EPSRC director for cross-council programmes, Dr Kedar Pandya, said: “Peoples’ needs and preferences, and those of their families and communities, must be at the heart of research to create good housing that maximises independence and prevents ill health.
“The projects announced today bring together a wide range of partners, crucially including those with lived experience, to deliver on EPSRC and NIHR’s shared ambition to invest in research that is transforming health and healthcare, supporting healthier living in the UK.”
Strengthen social care
Professor Martin Knapp, NIHR’s social care spokesperson and director of the NIHR School for Social Care Research, said: “We are committed to funding and supporting research that expands and strengthens the way that social care is provided.
“We hope these studies will provide high quality evidence that will empower people to stay independent and well at home with their families and in their communities.”
ESPRC and NIHR highlighted a project led by Professor Wei Liu of King’s College London and the Professor Yu Shi at the University of Chester that aims to develop a monitoring and communication system with electronics built into clothing and home furniture. The system will measure loneliness levels in older people.
They also flagged up that a team led by Professor Kevin Lomas of Loughborough University will work with housing providers and developers, local authorities, and government departments to determine the key environmental factors in sleep degradation, how people can achieve better quality sleep and the refurbishment of homes to reduce energy demand and improve comfort in summer.
Other projects are as follows:
- Researchers at the University of Southampton, led by Professor Peter Worsley, aim to develop new interactive technology that will help with their self-management of posture and mobility to build and preserve the strength needed to maintain healthful independence at home.
- Healthcare wearables for independent living, led by Professor David Clifton at University of Oxford.
- The PROTECT project, involving predictive approaches in managing long term conditions, involving remote monitoring data and digital biomarkers – Professor Payam Barnaghi, Imperial College London.
- Home heat health, dealing with sleep in the city – Professor Kevin Lomas of Loughborough University.
- Facilitating health and wellbeing by developing systems for early recognition of urinary tract infections – Professor Kia Nazarpour, University of Edinburgh.

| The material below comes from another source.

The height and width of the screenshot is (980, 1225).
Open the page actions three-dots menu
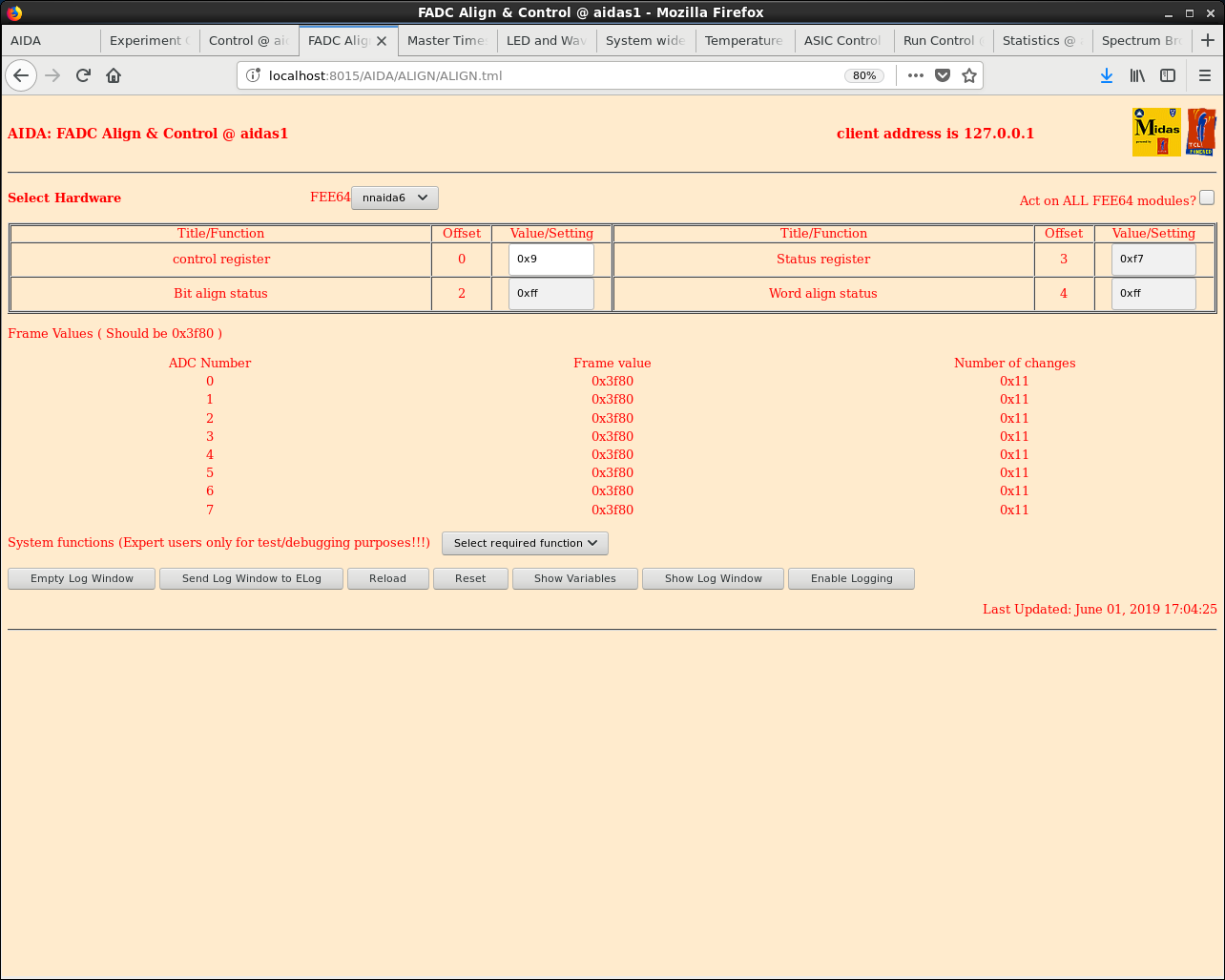(916, 75)
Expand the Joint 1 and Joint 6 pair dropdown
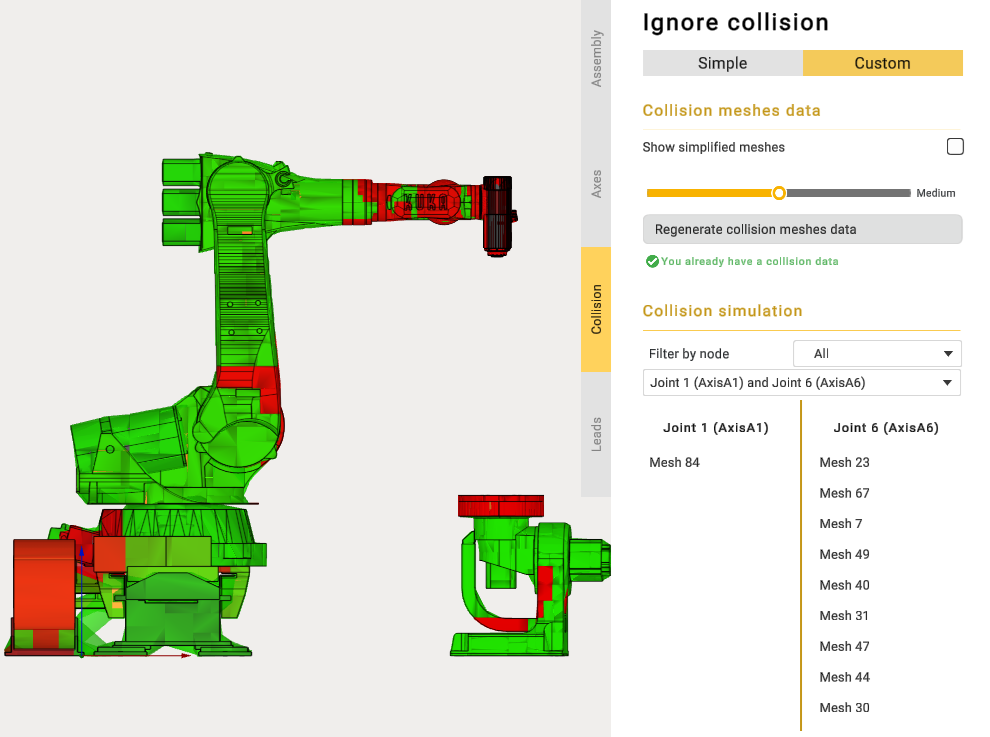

- Incidental interaction, which covers novel technology to support elders-as-athletes through augmenting everyday interactions – Professor MC Schraefel at University of Southampton.
- Intelligent multimodal assessment and coaching through identification of vulnerabilities in older people – Professor Alessandro Di Nuovo, Sheffield Hallam University.
- Digital PhysioOT, a home digital physio and occupational therapy technology for reversing frailty and keeping people moving – Professor Helen Dawes, University of Exeter.
- Engaging users in smell self-care at home – Professor Marianna Obrist, University College London.
- Smart sensors for a wearable-free and contactless virtual ward at home – Professor Khalid Rajab, Queen Mary University of London.
- Transforming Parkinson’s disease clinical management with integrated digital health technologies – Professor Marloes Peeters, Newcastle University.
- Multifunctional flooring: design for independent living – Professor Iman Mohagheghian, University of Surrey.